LDMOS RF power devices are typically N-channel enhancement mode MOS field effect transistors.
RF amplifiers using these LDMOS devices typically have an impedance matching and input coupling circuit that couples an input RF signal from an input terminal of the amplifier to the gate of the LDMOS device while providing DC isolation between the input terminal and the gate. They typically also have an impedance matching and output coupling circuit that extracts an output RF signal from the drain of the LDMOS device to the output terminal of the amplifier device, while providing DC isolation between the output terminal and the drain and providing a path for power to the drain.
RF amplifiers using these LDMOS devices typically also have a gate bias circuit that provides a DC component, or gate bias, to the gate voltage of the device. For Class A or Class AB operation, this gate bias voltage is selected such that with no RF input the LDMOS device conducts a desired quiescent current between its drain and source terminals.
LDMOS RF power devices have gate threshold voltages that are temperature dependent as well as subject to process variation. The bias voltage for operation at a constant quiescent current in a Class AB RF amplifier is therefore both temperature dependent and unique for each device. For example, the Motorola MRF282SR1 is specified to have a gate threshold voltage in the range of 2 to 4 volts, and to require a bias voltage during Class AB operation of somewhere between 3 and 5 volts in order to maintain proper quiescent current. Similarly, the MRF282SR1 requires a bias voltage of between 3 and 5 volts for Class A operation, where the bias required for Class A operation is greater than that for Class AB operation. For details of the MRF282SR1 please see the data sheet MRF282/D available from Motorola's Semiconductor Products Sector.
Prior-art biasing circuits use a resistive voltage divider, implemented as a potentiometer or a pair of well-chosen resistors, to set the bias voltage for the LDMOS transistor. These circuits may utilize either a forward-biased diode or a thermistor to provide temperature compensation.
With resistive divider bias circuits an adjustment step is needed during manufacture of the RF amplifiers. This adjustment step sets the ratio of resistances such that the generated bias voltage gives proper quiescent current for the specific LDMOS transistor.
In Class AB amplifiers comprising a pair of LDMOS devices, this resistor ratio should ideally be set separately for each device of the pair so that the bias voltage produces proper quiescent current in each device. Alternatively, extra quiescent current may be carried to ensure linear operation despite minor variations in device characteristics.

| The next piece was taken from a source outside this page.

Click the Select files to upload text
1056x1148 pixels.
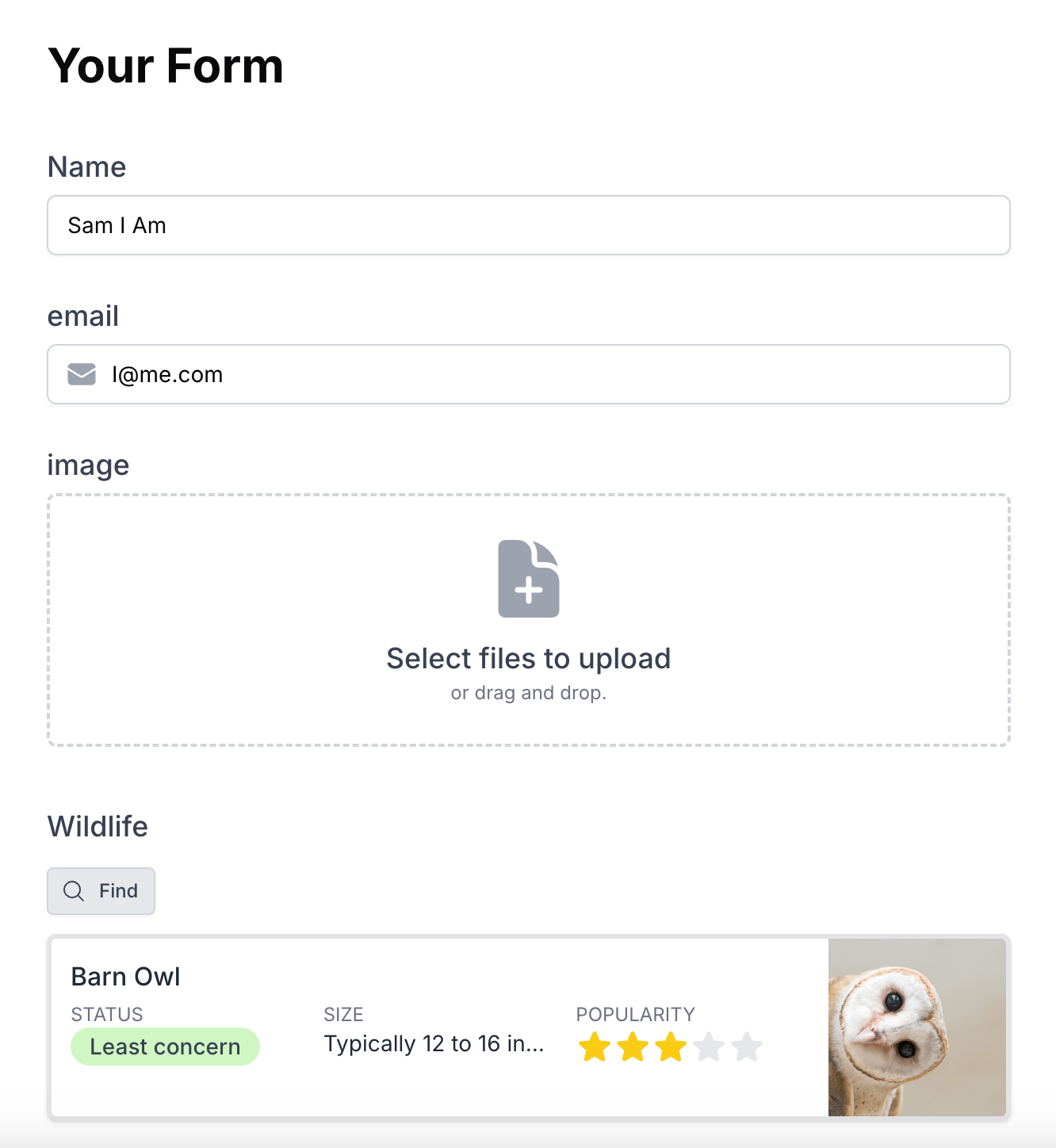pos(529,659)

As an LDMOS RF transistor ages, it is subject to hot-electron degradation. For N-type LDMOS devices, hot electron degradation causes an increase in the bias voltage required to maintain a constant quiescent current.
In amplifiers having resistive divider bias circuits, as the LDMOS power transistor ages hot electron degradation will cause quiescent current to fall off with time unless the bias circuit resistor ratio is readjusted. This falling-off of quiescent current may exceed ten percent. Prior amplifiers have required adjustment or have carried extra quiescent current so as to provide margin for hot-electron degradation. This extra quiescent current is undesirable as it causes inefficiency and thereby harms the environment.
It is advantageous to have a bias circuit that does not require adjustment to compensate for process variation or for hot-electron degradation over the life of the amplifier.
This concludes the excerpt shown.